Can you give me an example of code that would break if a RuntimeError was triggered only outside the call chain of a yield from?
Using return with a non-None value outside of a yield from call returns an empty generator. I can’t imagine this would ever be what someone would have wanted, outside of the (IMHO obscure) case of sub-generators in PEP 380?
I guess this is possibly confusing for generators, but we can’t remove it, not without breaking coroutines. Coroutines, which are defined exactly the same as generators, rely on StopIteration for return values. Even if we changed how coroutines themselves worked to get around StopIteration, we’d break legacy coroutines by removing support for non-None return values:
There’s existing maintained real-world code that uses generators as synchronous coroutines too, sometimes to avoid the function color problem, others to not use asyncio as the program’s event loop.
Probably not. I think the most common case for implementing coroutines via generators is probably for C extensions that need to perform asynchronous operations. There’s nothing in the C API right now for defining an async def function, so implementing an object that supports the generator protocol (via next() and StopIteration) is your only option. We’d break tons of extensions by changing how coroutines return values
Or to be more precise: Generators returning non-None values is not a problem to be solved.
Now, there is a potential problem here, and it’s the way that you can turn something into a generator by adding a yield that you might not notice. If you want to focus on solving THAT problem, that would be more doable (and it would have solved your original issue, since you’d have known that you had a generator there). There are a few directions you could go with that; a type checker has been suggested, and another option would be to configure your editor to highlight generator functions in some way.
As I mentioned previously, I am certainly interested in alternative ways ways of solving the problem.

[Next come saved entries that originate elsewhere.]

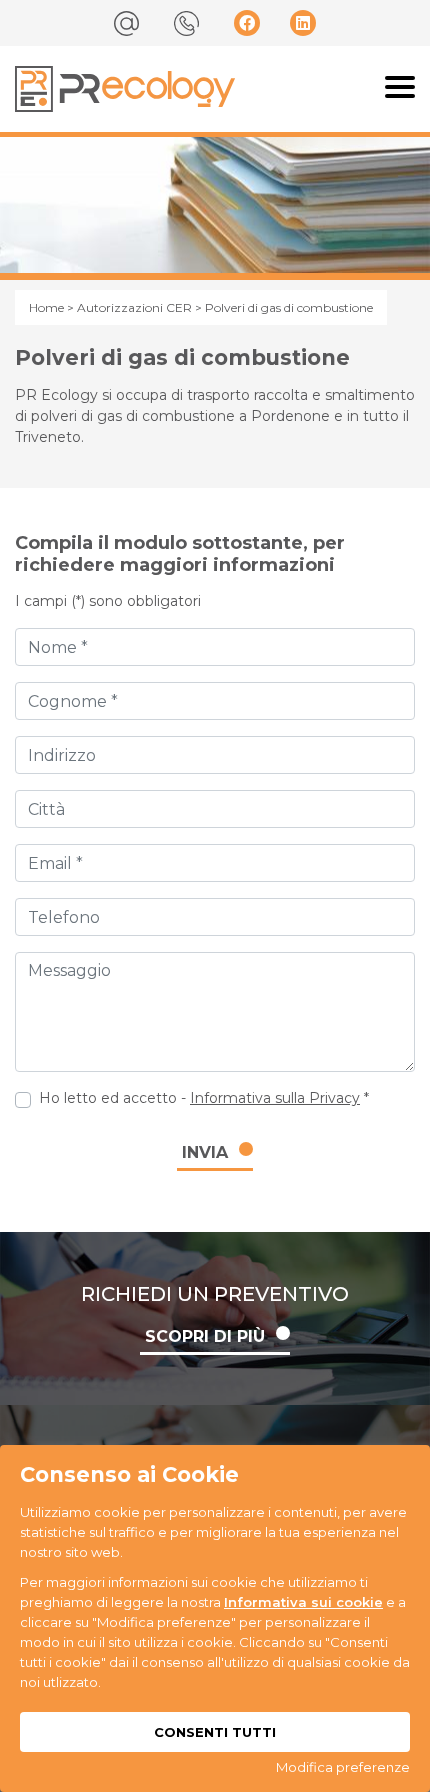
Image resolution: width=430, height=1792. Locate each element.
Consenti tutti (215, 1732)
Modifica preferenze (343, 1767)
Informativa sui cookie (303, 1602)
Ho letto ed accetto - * (204, 1098)
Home (46, 307)
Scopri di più (205, 1336)
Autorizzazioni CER (134, 307)
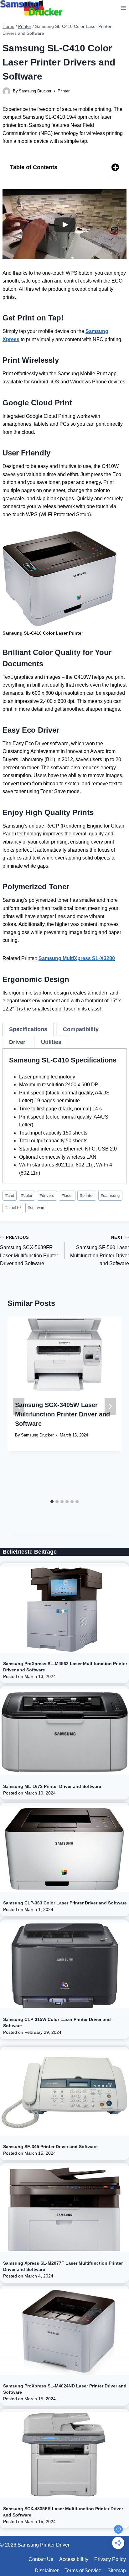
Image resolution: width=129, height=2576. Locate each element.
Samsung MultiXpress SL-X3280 (77, 958)
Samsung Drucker (35, 91)
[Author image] (6, 91)
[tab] (28, 1029)
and (9, 1195)
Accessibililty (73, 2559)
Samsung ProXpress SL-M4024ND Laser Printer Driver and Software (64, 2389)
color (26, 1195)
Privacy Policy (110, 2559)
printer (87, 1195)
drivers (47, 1195)
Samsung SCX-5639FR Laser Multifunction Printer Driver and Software (29, 1250)
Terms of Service (82, 2570)
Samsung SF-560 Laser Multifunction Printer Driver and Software (99, 1250)
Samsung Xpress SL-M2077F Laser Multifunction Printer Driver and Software (63, 2266)
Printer (64, 91)
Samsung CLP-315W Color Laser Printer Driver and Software (57, 2022)
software (36, 1207)
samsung (110, 1195)
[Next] (110, 1406)
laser (67, 1195)
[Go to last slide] (18, 1406)
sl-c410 (13, 1207)
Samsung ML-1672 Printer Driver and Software (52, 1786)
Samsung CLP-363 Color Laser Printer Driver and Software (65, 1902)
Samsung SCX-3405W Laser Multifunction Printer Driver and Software (62, 1414)
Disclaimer (47, 2570)
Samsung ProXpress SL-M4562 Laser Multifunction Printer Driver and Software (65, 1666)
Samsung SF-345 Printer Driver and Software (50, 2146)
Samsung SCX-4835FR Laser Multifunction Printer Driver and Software (63, 2511)
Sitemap (116, 2570)
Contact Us (40, 2559)
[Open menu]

I agree that valued StopIteration exceptions aren’t the problem, it was just proposed as a possible solution as it had ergonomics I liked.
I understand this is a divisive subject, but I am not personally interested in adopting type checking and annotation as a solution for this problem for reasons that appear to have been discussed extensively in other threads.
Hopefully your (and others) suggestions to solve this with type checking will be helpful to others.
It seems that if yield is present in the function body, it turns the function into a generator. However, according to the definition of the return statement, any code after return is considered dead code, as the function execution is terminated at that point.
At least, visually, it can be ambiguous. But luckily, I don’t even trust the code I write. I always assert and test rigorously.
The alternative design would have been to alter to the function definition to declare it as a generator and make yield and yield from syntax errors if this is not present. Many other languages do this, such as JavaScript:
function *generator() {
yield 5;
}
function syntaxError() {
yield 5; // SyntaxError: yield expression is only valid in generators
}
This also makes defining an empty generator easier:
function *generator() {}
Whereas in Python you have to do something like:
def empty_generator1():
return
yield
def empty_generator2():
yield from []
This is much like the fact that Python lacks variable declarations so that:
a = 2
def f():
print(a)
return
a = 7
f()
Raises UnboundLocalError: cannot access local variable 'a' where it is not associated with a value because a is assigned in the unreachable code at the end.
The Python compiler takes a multiple pass approach and the presence of unreachable code can change how reachable code is compiled. It is a tradeoff that reduces verbosity and it cannot be changed now.